Titles are only part of the picture. If you are comfortable with the breeder, tell them what your plans are for the pup, etc. and let them pick the correct pup for you.


----------



## RussUK (Jun 24, 2007)

thats what i hoped you'd say. thanks


----------



## Chris Wild (Dec 14, 2001)

Humm... I don't think breeding a year old dog is a good idea under any circumstances. Dogs of that age are still very immature mentally and physically, which means the finished product of what the dog will be is still unknown which makes any breeding decisions sketchy at best because the breeder is working with incomplete information about the dog. He's not titled yet, which to me is a big deal because titling tests the dog's character. Is he hip certified?

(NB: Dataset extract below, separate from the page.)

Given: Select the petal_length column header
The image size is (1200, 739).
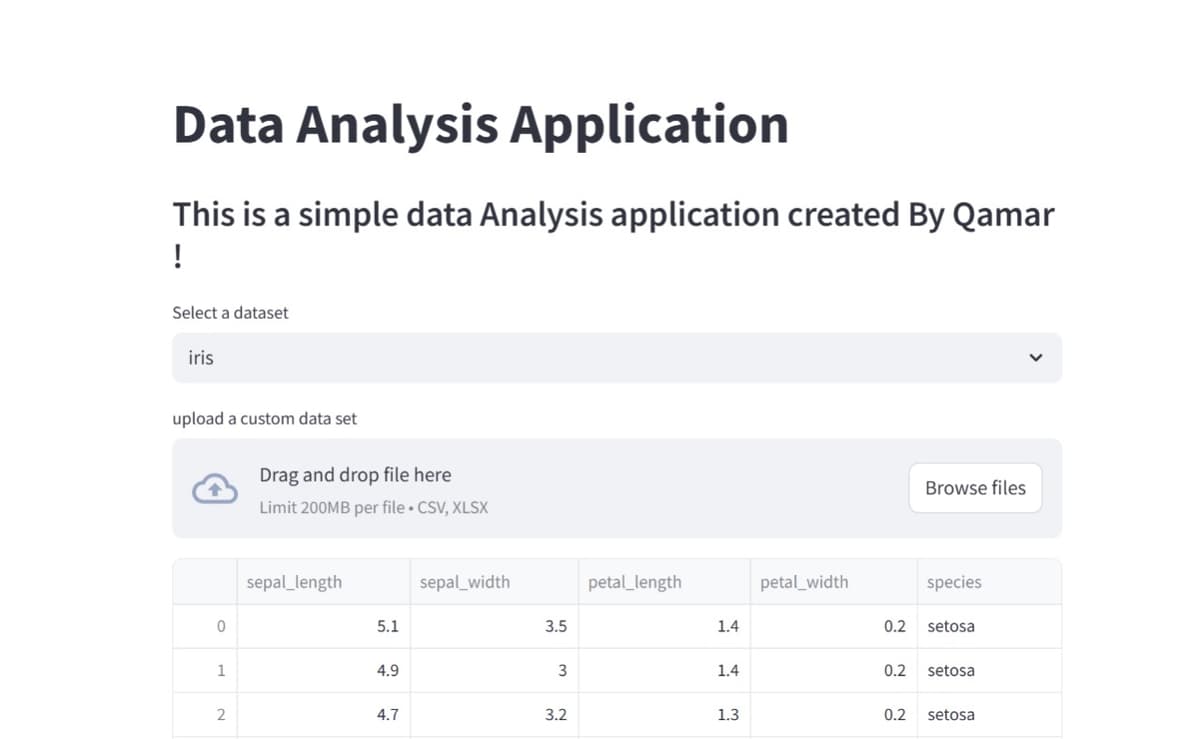Looking at the screenshot, I should [x=634, y=581].

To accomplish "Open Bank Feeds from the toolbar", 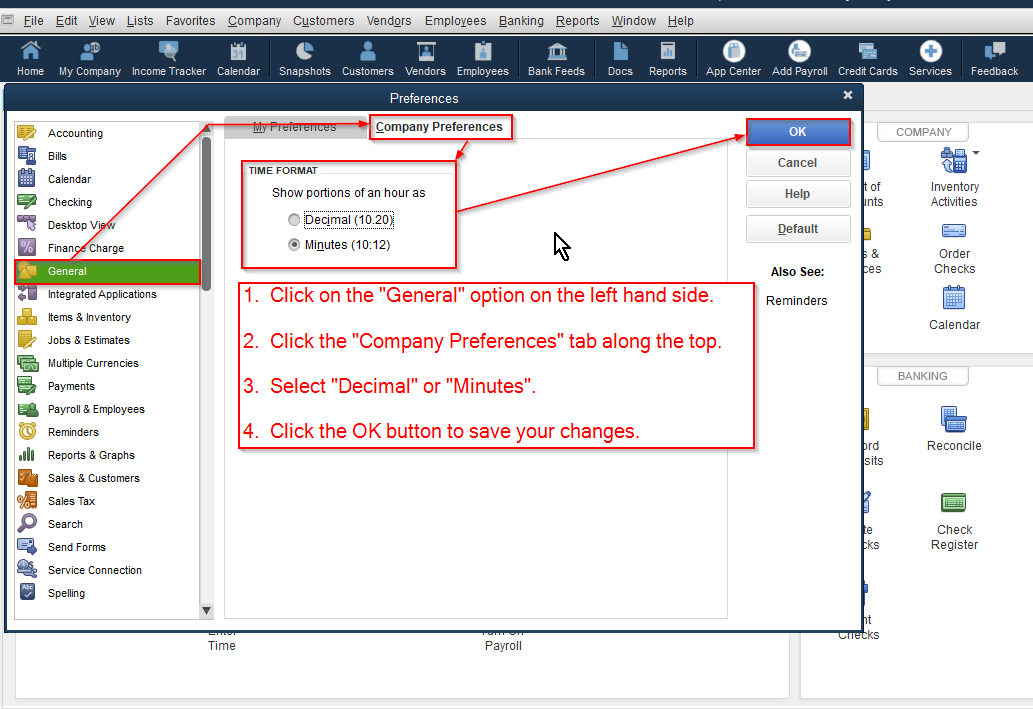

I would limit my selection to the litters from the adult, titled and presumably fully health screened parents and pass on a litter sired by a dog who's still a baby himself.


----------



## RussUK (Jun 24, 2007)

yeah, basically the breeder is one of the (if not the) strictest in the UK. i see what you are saying about the titles, but if he mother and father were titled, and his grandparents, and his great granparents, he stand a pretty good chance of turning out a well rounded dog.

link to website - http://www.videxgsd.com
and photo of father to be


----------



## Chris Wild (Dec 14, 2001)

> Originally Posted By: RussUK but if he mother and father were titled, and his grandparents, and his great granparents, he stand a pretty good chance of turning out a well rounded dog.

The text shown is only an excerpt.